▶ _Study material_:

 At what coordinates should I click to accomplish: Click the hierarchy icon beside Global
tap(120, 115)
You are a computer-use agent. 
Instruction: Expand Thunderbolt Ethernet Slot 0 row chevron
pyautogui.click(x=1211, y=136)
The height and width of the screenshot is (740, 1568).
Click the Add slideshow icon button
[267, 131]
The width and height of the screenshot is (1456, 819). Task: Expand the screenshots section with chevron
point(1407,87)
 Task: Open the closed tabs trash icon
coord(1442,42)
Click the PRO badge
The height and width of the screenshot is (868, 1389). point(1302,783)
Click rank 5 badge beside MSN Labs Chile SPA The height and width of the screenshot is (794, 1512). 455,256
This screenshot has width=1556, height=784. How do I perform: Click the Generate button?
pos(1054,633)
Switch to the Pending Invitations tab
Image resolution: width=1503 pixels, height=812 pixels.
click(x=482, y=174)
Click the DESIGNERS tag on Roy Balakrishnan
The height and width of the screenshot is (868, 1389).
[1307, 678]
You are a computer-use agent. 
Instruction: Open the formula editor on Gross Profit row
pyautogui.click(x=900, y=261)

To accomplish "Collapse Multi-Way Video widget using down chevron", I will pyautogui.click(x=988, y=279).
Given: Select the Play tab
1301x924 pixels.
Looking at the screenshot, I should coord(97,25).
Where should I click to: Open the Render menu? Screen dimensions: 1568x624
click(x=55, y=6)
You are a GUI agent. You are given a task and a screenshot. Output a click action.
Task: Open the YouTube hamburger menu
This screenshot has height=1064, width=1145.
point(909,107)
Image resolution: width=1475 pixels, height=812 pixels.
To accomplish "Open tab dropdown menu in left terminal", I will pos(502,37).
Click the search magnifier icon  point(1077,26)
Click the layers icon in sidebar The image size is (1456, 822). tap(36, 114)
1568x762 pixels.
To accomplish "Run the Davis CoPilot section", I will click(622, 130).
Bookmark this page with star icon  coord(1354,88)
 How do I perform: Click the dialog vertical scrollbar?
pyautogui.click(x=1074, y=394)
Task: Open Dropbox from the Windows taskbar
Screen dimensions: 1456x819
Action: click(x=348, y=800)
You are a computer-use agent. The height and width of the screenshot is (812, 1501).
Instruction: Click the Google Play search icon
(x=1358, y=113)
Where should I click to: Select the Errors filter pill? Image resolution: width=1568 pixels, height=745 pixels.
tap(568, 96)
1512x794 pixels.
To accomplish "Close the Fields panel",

▶ _Task prompt_:
Each record, from first to last, should be returned verbatim.

▶ _Response area_:
 At what coordinates should I click to accomplish: Click the hierarchy icon beside Global
tap(120, 115)
You are a computer-use agent. 
Instruction: Expand Thunderbolt Ethernet Slot 0 row chevron
pyautogui.click(x=1211, y=136)
The height and width of the screenshot is (740, 1568).
Click the Add slideshow icon button
[267, 131]
The width and height of the screenshot is (1456, 819). Task: Expand the screenshots section with chevron
point(1407,87)
 Task: Open the closed tabs trash icon
coord(1442,42)
Click the PRO badge
The height and width of the screenshot is (868, 1389). point(1302,783)
Click rank 5 badge beside MSN Labs Chile SPA The height and width of the screenshot is (794, 1512). 455,256
This screenshot has width=1556, height=784. How do I perform: Click the Generate button?
pos(1054,633)
Switch to the Pending Invitations tab
Image resolution: width=1503 pixels, height=812 pixels.
click(x=482, y=174)
Click the DESIGNERS tag on Roy Balakrishnan
The height and width of the screenshot is (868, 1389).
[1307, 678]
You are a computer-use agent. 
Instruction: Open the formula editor on Gross Profit row
pyautogui.click(x=900, y=261)

To accomplish "Collapse Multi-Way Video widget using down chevron", I will pyautogui.click(x=988, y=279).
Given: Select the Play tab
1301x924 pixels.
Looking at the screenshot, I should coord(97,25).
Where should I click to: Open the Render menu? Screen dimensions: 1568x624
click(x=55, y=6)
You are a GUI agent. You are given a task and a screenshot. Output a click action.
Task: Open the YouTube hamburger menu
This screenshot has height=1064, width=1145.
point(909,107)
Image resolution: width=1475 pixels, height=812 pixels.
To accomplish "Open tab dropdown menu in left terminal", I will pos(502,37).
Click the search magnifier icon  point(1077,26)
Click the layers icon in sidebar The image size is (1456, 822). tap(36, 114)
1568x762 pixels.
To accomplish "Run the Davis CoPilot section", I will click(622, 130).
Bookmark this page with star icon  coord(1354,88)
 How do I perform: Click the dialog vertical scrollbar?
pyautogui.click(x=1074, y=394)
Task: Open Dropbox from the Windows taskbar
Screen dimensions: 1456x819
Action: click(x=348, y=800)
You are a computer-use agent. The height and width of the screenshot is (812, 1501).
Instruction: Click the Google Play search icon
(x=1358, y=113)
Where should I click to: Select the Errors filter pill? Image resolution: width=1568 pixels, height=745 pixels.
tap(568, 96)
1512x794 pixels.
To accomplish "Close the Fields panel",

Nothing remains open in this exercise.